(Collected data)

━━━

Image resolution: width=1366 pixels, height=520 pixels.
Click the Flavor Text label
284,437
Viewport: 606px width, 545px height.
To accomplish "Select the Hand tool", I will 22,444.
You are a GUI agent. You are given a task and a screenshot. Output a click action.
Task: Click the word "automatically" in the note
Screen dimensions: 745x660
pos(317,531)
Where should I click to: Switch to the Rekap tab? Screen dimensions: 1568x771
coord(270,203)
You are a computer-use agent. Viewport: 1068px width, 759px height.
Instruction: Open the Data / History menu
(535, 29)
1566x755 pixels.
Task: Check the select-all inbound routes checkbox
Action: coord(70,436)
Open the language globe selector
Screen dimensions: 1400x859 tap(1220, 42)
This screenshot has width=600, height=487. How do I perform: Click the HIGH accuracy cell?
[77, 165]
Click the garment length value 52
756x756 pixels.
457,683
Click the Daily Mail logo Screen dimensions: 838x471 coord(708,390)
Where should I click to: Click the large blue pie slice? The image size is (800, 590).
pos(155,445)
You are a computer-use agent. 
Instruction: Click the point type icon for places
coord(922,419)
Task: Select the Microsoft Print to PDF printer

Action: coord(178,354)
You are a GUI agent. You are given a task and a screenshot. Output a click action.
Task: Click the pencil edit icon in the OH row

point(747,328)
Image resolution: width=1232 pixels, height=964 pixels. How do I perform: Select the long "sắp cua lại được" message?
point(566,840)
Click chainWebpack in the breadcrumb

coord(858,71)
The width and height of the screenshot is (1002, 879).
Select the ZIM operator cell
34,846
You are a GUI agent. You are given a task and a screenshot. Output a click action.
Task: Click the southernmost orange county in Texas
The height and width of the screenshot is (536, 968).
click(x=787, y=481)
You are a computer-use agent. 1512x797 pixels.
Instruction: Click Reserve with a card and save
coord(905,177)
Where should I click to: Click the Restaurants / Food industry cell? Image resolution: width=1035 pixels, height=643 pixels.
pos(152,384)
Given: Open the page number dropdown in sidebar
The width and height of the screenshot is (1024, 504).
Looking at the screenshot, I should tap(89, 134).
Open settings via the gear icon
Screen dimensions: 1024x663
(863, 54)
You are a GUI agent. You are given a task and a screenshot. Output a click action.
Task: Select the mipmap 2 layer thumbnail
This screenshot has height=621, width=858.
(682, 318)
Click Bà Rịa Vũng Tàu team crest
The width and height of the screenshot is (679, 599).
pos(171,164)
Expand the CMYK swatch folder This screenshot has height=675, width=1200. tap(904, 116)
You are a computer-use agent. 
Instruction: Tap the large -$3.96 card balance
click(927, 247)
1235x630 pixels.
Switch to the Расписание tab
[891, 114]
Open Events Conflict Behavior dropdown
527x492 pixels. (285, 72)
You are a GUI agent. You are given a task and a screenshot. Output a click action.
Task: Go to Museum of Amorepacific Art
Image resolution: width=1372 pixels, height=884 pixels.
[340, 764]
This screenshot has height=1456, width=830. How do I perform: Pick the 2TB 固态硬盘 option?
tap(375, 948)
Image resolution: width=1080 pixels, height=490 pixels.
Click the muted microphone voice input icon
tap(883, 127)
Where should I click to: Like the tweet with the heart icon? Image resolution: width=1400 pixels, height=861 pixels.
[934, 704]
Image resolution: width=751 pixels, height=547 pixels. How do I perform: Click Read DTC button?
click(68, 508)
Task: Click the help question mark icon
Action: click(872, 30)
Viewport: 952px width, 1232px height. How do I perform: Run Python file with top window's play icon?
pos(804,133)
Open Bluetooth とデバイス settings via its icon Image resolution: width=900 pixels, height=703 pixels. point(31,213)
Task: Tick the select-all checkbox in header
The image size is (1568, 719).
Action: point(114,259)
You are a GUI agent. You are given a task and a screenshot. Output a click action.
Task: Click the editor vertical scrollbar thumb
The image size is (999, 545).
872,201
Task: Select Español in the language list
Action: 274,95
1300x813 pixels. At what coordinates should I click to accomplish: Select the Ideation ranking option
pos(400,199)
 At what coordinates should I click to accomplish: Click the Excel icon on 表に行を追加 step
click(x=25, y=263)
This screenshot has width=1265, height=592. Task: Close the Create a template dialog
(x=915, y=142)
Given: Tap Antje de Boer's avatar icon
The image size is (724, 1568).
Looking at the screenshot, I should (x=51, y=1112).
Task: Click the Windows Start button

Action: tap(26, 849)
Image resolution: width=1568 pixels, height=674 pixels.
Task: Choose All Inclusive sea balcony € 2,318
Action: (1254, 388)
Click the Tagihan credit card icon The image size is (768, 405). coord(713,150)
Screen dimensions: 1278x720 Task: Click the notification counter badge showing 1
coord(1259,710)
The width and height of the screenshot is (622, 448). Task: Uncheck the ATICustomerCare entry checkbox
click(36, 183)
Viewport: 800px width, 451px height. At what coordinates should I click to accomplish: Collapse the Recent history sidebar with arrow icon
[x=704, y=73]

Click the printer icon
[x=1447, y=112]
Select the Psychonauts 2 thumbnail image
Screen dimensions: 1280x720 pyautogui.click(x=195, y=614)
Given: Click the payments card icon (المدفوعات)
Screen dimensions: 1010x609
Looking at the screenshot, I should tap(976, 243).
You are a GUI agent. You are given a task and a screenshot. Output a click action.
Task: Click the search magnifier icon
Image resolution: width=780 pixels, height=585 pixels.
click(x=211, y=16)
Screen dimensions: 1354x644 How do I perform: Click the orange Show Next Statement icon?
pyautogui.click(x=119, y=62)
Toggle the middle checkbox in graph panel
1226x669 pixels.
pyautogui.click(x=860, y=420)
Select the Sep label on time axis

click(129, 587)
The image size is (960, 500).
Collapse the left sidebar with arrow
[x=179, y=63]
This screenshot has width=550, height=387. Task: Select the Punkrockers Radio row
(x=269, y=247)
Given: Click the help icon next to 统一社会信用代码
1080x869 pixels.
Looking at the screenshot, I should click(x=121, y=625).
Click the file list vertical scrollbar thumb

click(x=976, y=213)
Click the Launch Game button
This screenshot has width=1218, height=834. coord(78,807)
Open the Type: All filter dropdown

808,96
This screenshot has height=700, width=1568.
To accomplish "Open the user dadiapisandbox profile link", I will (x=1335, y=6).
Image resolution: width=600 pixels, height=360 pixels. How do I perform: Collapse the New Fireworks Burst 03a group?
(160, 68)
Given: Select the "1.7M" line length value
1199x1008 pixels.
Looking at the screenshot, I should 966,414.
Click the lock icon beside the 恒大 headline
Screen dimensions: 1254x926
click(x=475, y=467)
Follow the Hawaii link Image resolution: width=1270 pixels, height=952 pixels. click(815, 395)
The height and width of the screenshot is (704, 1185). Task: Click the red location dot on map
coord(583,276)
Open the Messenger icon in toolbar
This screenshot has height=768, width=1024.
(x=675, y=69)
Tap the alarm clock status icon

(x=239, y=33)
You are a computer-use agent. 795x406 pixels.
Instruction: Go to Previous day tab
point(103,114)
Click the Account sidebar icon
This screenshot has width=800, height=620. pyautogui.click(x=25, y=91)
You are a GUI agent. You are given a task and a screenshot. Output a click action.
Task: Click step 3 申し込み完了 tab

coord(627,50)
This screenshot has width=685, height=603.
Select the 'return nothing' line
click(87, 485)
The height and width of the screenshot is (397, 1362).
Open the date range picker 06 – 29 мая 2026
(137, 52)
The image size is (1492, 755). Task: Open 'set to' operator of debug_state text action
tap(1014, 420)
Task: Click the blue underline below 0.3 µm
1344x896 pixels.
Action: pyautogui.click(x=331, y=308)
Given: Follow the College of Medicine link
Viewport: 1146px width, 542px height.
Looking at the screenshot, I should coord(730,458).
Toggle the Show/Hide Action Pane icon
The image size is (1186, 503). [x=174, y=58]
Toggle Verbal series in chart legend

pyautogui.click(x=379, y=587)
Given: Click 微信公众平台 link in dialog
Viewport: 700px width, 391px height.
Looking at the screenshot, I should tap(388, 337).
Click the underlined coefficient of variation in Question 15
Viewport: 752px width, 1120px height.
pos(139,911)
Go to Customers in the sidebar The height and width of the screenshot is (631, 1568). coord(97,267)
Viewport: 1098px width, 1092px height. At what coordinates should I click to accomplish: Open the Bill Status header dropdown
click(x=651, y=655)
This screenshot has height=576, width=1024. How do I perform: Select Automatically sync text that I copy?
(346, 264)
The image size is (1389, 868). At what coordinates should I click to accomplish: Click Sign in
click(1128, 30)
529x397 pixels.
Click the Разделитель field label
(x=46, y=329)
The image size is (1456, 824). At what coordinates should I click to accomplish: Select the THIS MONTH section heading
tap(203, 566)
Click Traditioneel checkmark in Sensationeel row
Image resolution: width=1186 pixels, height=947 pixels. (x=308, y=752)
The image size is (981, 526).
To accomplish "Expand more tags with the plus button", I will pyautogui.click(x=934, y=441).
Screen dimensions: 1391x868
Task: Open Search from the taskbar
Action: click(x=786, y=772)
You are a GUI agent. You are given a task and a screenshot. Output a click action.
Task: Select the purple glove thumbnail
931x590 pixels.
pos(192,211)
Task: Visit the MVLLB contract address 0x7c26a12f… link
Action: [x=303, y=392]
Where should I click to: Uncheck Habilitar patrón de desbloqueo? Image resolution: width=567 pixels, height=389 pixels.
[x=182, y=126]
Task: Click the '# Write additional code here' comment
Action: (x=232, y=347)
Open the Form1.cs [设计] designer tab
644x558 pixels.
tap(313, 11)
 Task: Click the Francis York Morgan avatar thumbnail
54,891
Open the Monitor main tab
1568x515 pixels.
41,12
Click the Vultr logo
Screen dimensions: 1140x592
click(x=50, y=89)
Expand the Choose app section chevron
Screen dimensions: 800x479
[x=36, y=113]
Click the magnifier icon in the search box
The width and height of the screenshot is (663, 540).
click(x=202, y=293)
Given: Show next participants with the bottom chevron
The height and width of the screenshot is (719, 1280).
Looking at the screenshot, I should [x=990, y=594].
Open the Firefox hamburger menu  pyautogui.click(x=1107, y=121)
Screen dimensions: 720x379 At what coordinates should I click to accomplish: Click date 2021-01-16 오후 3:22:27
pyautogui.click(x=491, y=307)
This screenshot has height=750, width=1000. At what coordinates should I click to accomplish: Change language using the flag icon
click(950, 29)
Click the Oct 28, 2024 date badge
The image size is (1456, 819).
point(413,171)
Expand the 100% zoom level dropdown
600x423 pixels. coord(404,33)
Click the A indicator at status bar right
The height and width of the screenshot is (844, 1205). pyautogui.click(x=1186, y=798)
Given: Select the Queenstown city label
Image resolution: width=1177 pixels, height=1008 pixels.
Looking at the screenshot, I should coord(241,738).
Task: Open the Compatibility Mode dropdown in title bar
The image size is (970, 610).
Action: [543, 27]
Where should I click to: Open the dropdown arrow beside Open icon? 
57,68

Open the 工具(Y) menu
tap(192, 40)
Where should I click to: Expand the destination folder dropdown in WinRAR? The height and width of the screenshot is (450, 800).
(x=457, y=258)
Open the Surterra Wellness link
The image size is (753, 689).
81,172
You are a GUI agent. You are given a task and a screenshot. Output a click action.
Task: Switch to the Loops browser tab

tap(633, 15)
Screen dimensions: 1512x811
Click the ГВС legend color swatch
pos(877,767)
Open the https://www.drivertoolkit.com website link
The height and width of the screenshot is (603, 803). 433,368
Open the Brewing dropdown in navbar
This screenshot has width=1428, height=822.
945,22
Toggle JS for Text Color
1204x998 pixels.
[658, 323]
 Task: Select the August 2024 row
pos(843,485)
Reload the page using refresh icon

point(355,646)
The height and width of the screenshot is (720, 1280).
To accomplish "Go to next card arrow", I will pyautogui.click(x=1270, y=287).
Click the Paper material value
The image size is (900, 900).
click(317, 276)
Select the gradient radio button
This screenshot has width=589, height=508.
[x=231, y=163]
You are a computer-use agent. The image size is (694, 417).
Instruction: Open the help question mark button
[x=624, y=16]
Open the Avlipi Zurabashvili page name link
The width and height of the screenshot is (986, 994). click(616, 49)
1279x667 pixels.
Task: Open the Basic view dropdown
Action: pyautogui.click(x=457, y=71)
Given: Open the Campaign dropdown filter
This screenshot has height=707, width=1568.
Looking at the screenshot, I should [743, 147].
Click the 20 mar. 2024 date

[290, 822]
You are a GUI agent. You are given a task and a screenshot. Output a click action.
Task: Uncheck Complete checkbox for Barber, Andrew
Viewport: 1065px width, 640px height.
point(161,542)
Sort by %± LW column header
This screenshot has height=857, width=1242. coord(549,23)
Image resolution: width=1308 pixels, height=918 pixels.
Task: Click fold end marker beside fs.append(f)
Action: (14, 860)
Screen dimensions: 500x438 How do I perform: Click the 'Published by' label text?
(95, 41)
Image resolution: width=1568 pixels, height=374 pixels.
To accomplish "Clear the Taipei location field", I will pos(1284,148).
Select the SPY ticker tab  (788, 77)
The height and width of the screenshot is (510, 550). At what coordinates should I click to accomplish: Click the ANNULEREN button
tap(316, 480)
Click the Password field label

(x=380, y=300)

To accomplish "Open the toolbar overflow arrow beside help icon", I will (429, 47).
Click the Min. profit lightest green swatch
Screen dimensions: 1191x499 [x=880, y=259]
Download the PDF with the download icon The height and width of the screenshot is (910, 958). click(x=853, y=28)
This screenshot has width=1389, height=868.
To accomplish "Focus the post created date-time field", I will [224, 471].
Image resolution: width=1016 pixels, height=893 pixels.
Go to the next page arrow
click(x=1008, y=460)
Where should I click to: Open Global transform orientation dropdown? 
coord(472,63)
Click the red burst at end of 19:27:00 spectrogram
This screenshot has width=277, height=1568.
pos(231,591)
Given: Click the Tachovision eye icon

━━━

→ To do: Taking the lines above, repeat exactly those from the line that contains "Instruction: Click Reserve" through the line that contains "Given: Open the page", and both of those lines as well. Include nothing else.

→ Written response:
Instruction: Click Reserve with a card and save
coord(905,177)
Where should I click to: Click the Restaurants / Food industry cell? Image resolution: width=1035 pixels, height=643 pixels.
pos(152,384)
Given: Open the page number dropdown in sidebar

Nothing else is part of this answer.